President Barack Obama issued one of his most forceful critiques of Republican presidential nominee Donald Trump on Friday, rejecting the candidate as a divisive liar and shooting down Trump's claims the U.S. is on "the verge of collapse."
"This idea that America is somehow on the verge of collapse, this vision of violence and chaos everywhere, doesn't really jibe with the experience of most people," Obama told reporters at a press conference in the White House alongside Mexican leader Enrique Peña Nieto, according to CNN. " ... I think it is important to be absolutely clear here. Some of the fears that were expressed throughout the week just don't jibe with the facts."
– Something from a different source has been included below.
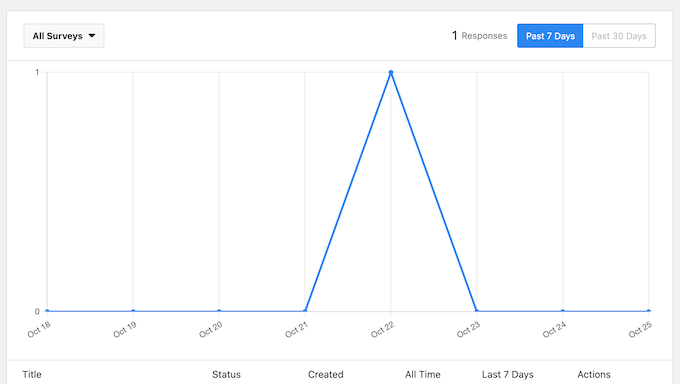Click the Last 7 Days column header
680x384 pixels.
508,374
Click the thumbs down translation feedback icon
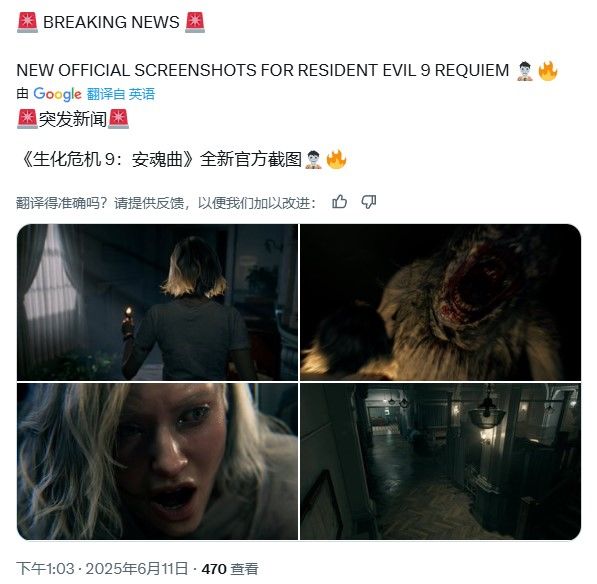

Obama challenged the candidate's assertions the crime rate has risen in recent years, citing FBI statistics showing the violent crime rate has plummeted in recent decades.
Obama also challenged Trump's claims about border security, according to the New York Times, saying "we have far fewer undocumented workers crossing the border than we did in the '80s, the '90s, or when George Bush was president. That is fact."
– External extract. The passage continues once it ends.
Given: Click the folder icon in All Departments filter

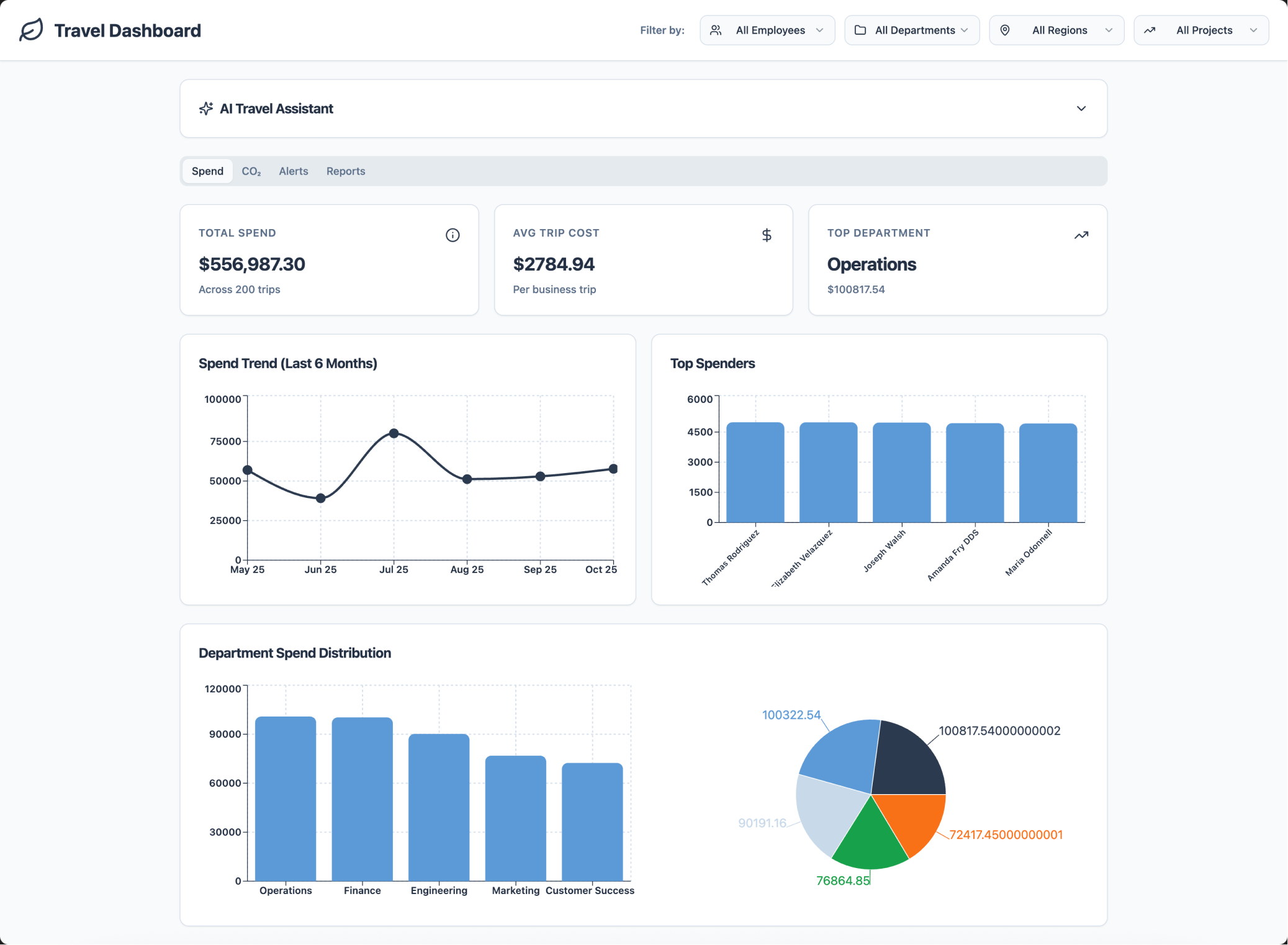Looking at the screenshot, I should pyautogui.click(x=860, y=30).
According to Pew Research Center, Obama is right: from 2009 to 2014, the U.S. saw a net loss of 140,000 Mexican immigrants as more left than arrived.
"America is much less violent than it was 20 or 30 years ago," Obama said. "We're not going to make good decisions based on fears that don't have a basis in fact. And that, I think, is something that I hope all Americans pay attention to. America is much less violent than it was 20, 30 years ago, and immigration is much less a problem than it was, not just 20, 30 years ago, but when I came in as president."
Finally, Obama took the time to explain how Mexican-U.S. relations were stable and chart the progress of the two nations' economic interdependency, according to NBC.
"Some $1.5 billion in cross-border trade and investment occurs daily, he said, supporting 1 million U.S. jobs," NBC wrote. "Friday's announcement of a new air transport agreement will open more U.S.-Mexican flight routes. Energy talks are planned for later this year. And Mexico and the U.S. will co-host refugee talks at the U.N. in September."
As White House press secretary Josh Earnest predicted earlier in the week, Obama said he did not bother to watch Trump's address because "I've got a lot of stuff to do," according to CNN.
While slamming Obama as an unpopular president is a core theme in Trump's speeches, recent polls suggest the president is actually enjoying a rebound in approval even as he re-enters electoral politics to endorse presumptive Democratic nominee Hillary Clinton.
In recent months Gallup polling has seen Obama's approval rating swing to 50 percent or above, in contrast to 2014, when his rating often swung as low as the low 40s — and his disapproval ratings have shrunk as well.